Learning to Love Ourselves (or, playing to a fickle audience)

 

I recently read a quote from Abraham-Hicks that has huge implications for just about all aspects of life, not the least of which is our prison system.

You cannot restore someone to their Connection with Source by belittling them or by punishing them or by being disgusted with them. It is only through love that you can return anyone to love. And if you do not have a way of returning them to love, they will always be a problem to your society.

Now, before we get too deep into this line of thinking, I have to admit that I’m a realist. I understand that, in our current social system, we can’t just open the prison gates and let the inmates wander out. And, I don’t expect judges to start handing out “love” sentences:

But, think about it. A recently released study from the US Sentencing Commission found the recidivism rate for inmates released from state prisons to be 76.6% and from federal prisons, 44.7%. This means that roughly 3 out of 4 state prisoners and almost half of federal prisoners will return to prison within 5 years after being released. Is that the best we can do?

As I’ve written previously, we are ALL divinely created beings, made in the image of God. Our very essence is Love! Abraham-Hicks would say that those who intentionally harm a fellow human being have lost this feeling of connection. S/he has forgotten who they really are! Therefore, unless we help them reestablish their connection to Source, we can mete out punishments all day long, to no avail. We simply aren’t addressing the underlying issue.

So, what can we do? The best case scenario would be to ensure that our children grow up with their divine identity intact. Granted, this is a challenge, given the number of disconnected adults (even non-offending adults) who seek connection in unhealthy ways – through drugs, alcohol, sex, food, or work. If we can’t love ourselves unconditionally, how can we give unconditional love to another?

The short answer is, we don’t. Whether we mean to or not, we often attach conditions to the love we give.

A psychologist I heard recently made a painful admission to the group of counselors he was addressing. He shared that his daughter was a straight-A student, a go-getter, who is now working as a physician. And yet, he feels guilty. Although she is smart, accomplished, and financially secure, it came at a cost. His daughter is a perfectionist, a worrier, one who spent longs nights studying and would beat herself up if she earned a B. Her father believes he is partly to blame.

When his daughter came running into the house, report card in hand and excited that she once again earned all A’s, her father reacted as most dads would:

Wow, that is terrific! I’m so proud of you!
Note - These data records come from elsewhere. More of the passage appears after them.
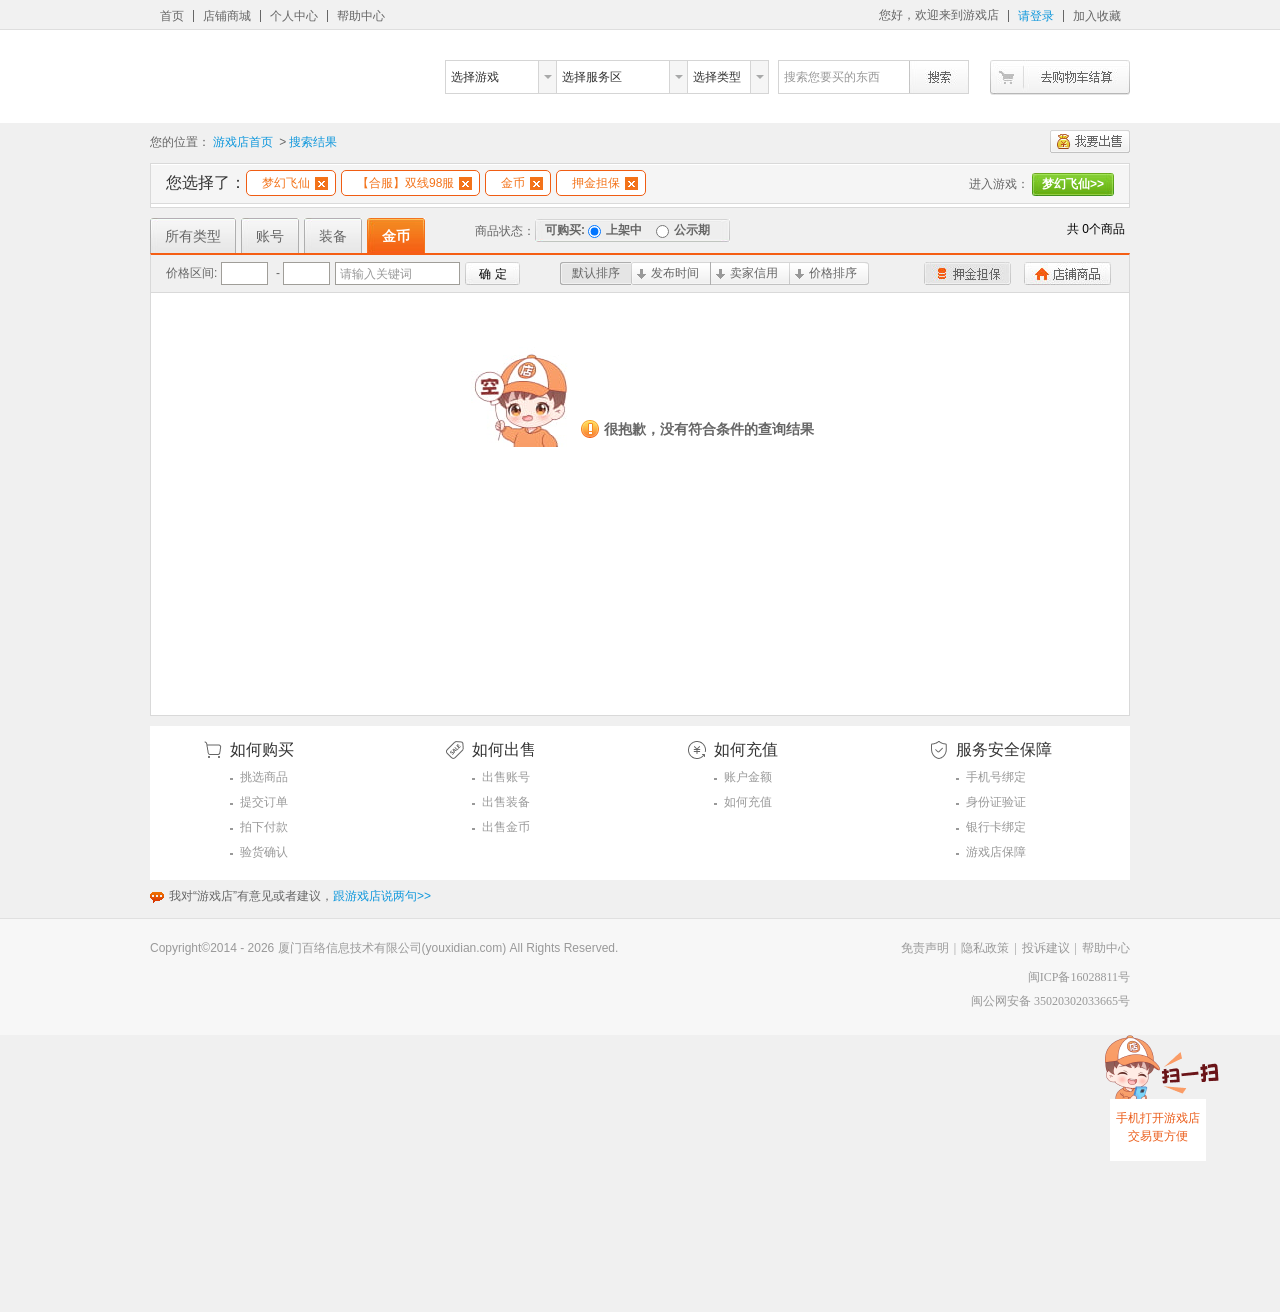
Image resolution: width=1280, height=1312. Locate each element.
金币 (522, 183)
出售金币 (506, 827)
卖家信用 (747, 273)
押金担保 (605, 183)
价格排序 (826, 273)
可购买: (565, 230)
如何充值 (748, 802)
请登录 (1036, 16)
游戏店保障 (996, 852)
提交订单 (264, 802)
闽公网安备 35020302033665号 (1050, 1001)
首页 (172, 16)
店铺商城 (227, 16)
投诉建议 (1046, 948)
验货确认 (264, 852)
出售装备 (506, 802)
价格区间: (191, 273)
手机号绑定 (996, 777)
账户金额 (748, 777)
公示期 (683, 230)
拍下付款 (264, 827)
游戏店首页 (243, 142)
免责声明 (925, 948)
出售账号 (506, 777)
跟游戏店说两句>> (382, 896)
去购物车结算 (1060, 77)
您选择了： (206, 182)
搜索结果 (313, 142)
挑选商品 (264, 777)
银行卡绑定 (996, 827)
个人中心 (294, 16)
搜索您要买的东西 (832, 77)
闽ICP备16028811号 (1079, 977)
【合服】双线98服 (414, 183)
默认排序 (596, 273)
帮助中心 (361, 16)
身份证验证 (996, 802)
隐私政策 (985, 948)
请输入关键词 (376, 274)
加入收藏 (1097, 16)
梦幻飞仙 (295, 183)
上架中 (615, 230)
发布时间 (668, 273)
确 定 (492, 274)
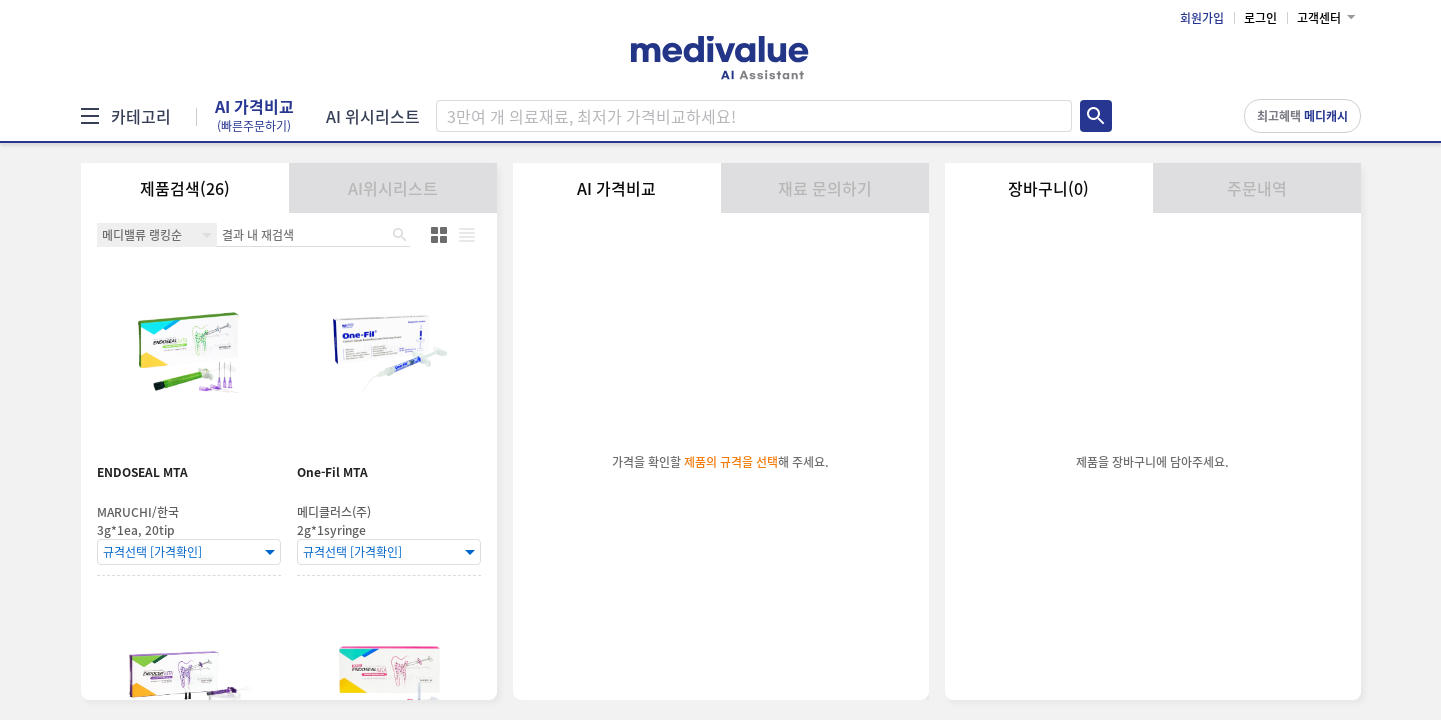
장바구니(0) (1048, 188)
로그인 (1260, 18)
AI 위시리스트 (373, 116)
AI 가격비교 (254, 116)
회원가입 (1202, 18)
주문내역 (1257, 188)
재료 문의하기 (825, 188)
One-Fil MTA (332, 472)
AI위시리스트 (393, 188)
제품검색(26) (185, 188)
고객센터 (1319, 18)
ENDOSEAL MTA (142, 472)
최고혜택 (1302, 116)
In other words, she learned to work hard to impress her father, rather than for the pure joy of learning or internal sense of accomplishment. In retrospect, he shared with us what he should have said:

Terrific! You must be so proud of all of your hard work! How does that make you feel?

It is a subtle difference but one that, over time, causes us to look outside ourselves for validation, acceptance, love, and approval. This type of conditioning makes it difficult to simply accept and love ourselves for who we are – flaws and all.

Learning to love ourselves is no easy task, but it is worth the effort. When we seek self-worth through the eyes of others, we are at the mercy of a fickle audience. Better, is to realize that we are born worthy. We have value simply because we are alive!